Competition is percolating for gourmet sales, forcing c-store owners to elevate their offerings.
By John Lofstock, Associate Editor.
When people get more, they expect more—and that, as much as anything, helps to explain the challenge facing convenience store operators who emphasize coffee.
Coffee quality at the retail level has improved to a point where what used to be considered premium is now thought of as standard. Thus, operators hoping to impress shoppers with an upscale coffee product need to take their game to a new level.
“The bar has been raised to new heights,” said Joe DeRupo, director of communications for the National Coffee Association (NCA) in New York City. “We now realize that with all the gourmet coffees available in supermarkets and coffee houses, consumers are starting to regard upscale brews as the traditional offering. It’s become engrained in the American coffee consumer’s psyche.”
But Americans still want that premium coffee experience. NCA’s annual study, which has become the standard on tracking coffee consumption in the U.S. for the past 50 years, found that 40% of the cups of coffee sold in America are gourmet.
“Just about a quarter of Americans (24%) drink a gourmet coffee beverage every day,” DeRupo said. The study also shows that just 3% of Americans aged 18 or older reported they drink gourmet coffee in convenience stores or service stations.
Thus a major challenge for c-stores serving coffee lies in overcoming the same lingering stigma that has plagued foodservice programs in general: that many Americans don’t associate quality food and beverages with retailers that have gas pumps.
Tracking the Competition
The bar is being raised by many of the fast food restaurants with which c-stores compete. As DeRupo pointed out, “I know for a fact that in fast food restaurants, which are thought of as analogous to convenience stores, they are paying attention more than ever before to the quality of the coffee. Just look at what they call McCafé at McDonald’s. That’s a major change from where they were just a few years ago.”
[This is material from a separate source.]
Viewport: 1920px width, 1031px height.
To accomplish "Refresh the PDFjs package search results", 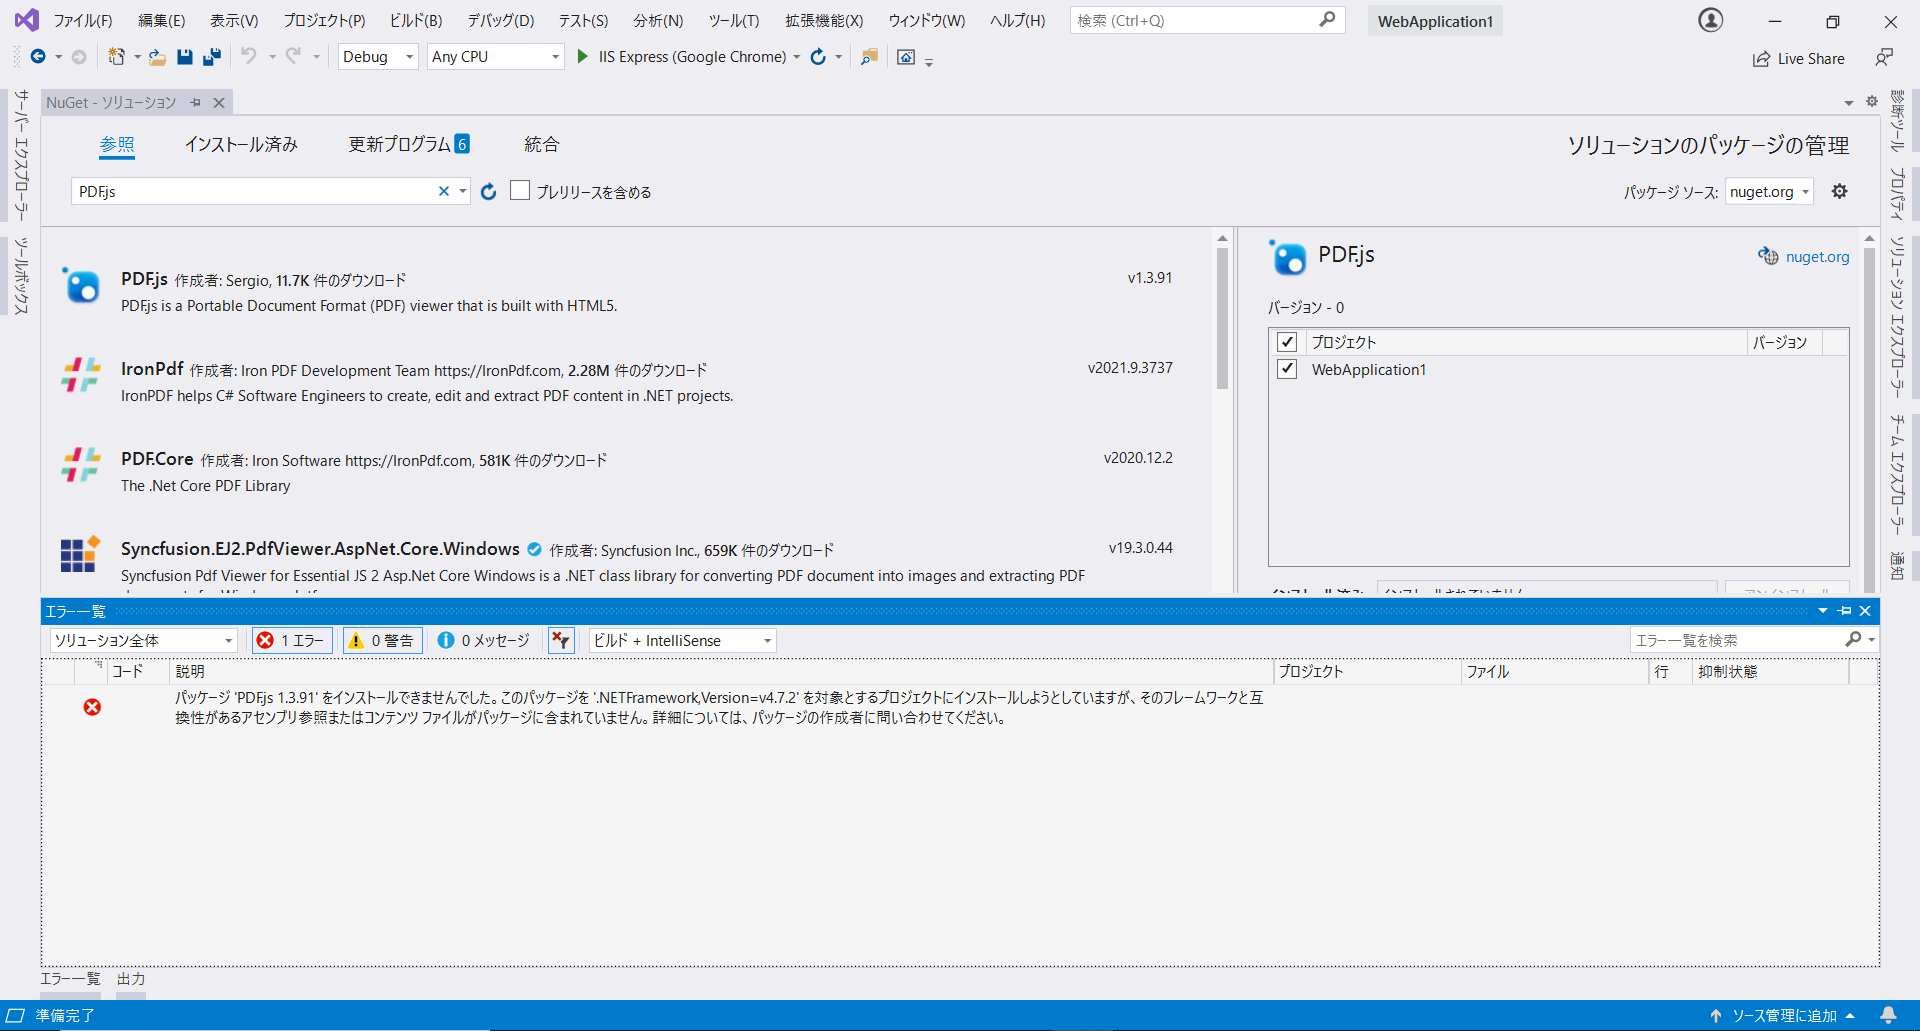I will (x=489, y=191).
The same is true of Burger King, which late last year began offering Starbucks Corp.’s Seattle’s Best Coffee. The No. 2 burger chain also offers iced varieties that come with a choice of plain, vanilla or mocha flavors and whipped toppings.
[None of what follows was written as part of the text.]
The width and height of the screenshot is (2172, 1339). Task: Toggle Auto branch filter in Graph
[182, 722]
In fact, Seattle’s Best is indicative of the shifting levels of gourmet with which consumers are trying to acclimate themselves. In January, the brand inaugurated a major marketing campaign under the tag line Anywhere Coffee is Needed, which focuses on bringing coffee to people in unusual circumstances. The brand is positioning itself as the fun coffee as opposed to Starbucks’ premium brew.
“With Seattle’s Best, there wasn’t a true brand position, there wasn’t emotional positioning,” said Michelle Gass, Seattle’s Best president. “Starbucks is premium, and Seattle’s Best is more of a mass premium. Our new ‘Levels’ coffee system makes it really easy to position Seattle’s Best as a mass premium brand.”
NACS agreed with DeRupo, noting in its 2010 State of the Industry report that quick-service restaurants “are engaged in fierce competition with convenience stores to capture consumer spending in the hot dispensed beverages category. Coffee is the hot beverage of choice among convenience customers and the No. 1 subcategory of hot dispensed beverages, generating 77.6% of category sales.”
Cappuccino/specialty coffee was No. 2 within the category, with 13.38% of category sales, a slight increase from last year. Hot dispensed beverages gross margins softened in 2010. The category was able to generate a gross margin of 55.3% and accounted for 8.5% of total inside gross margin, making it the number-three category in terms of total in-store gross margin contribution.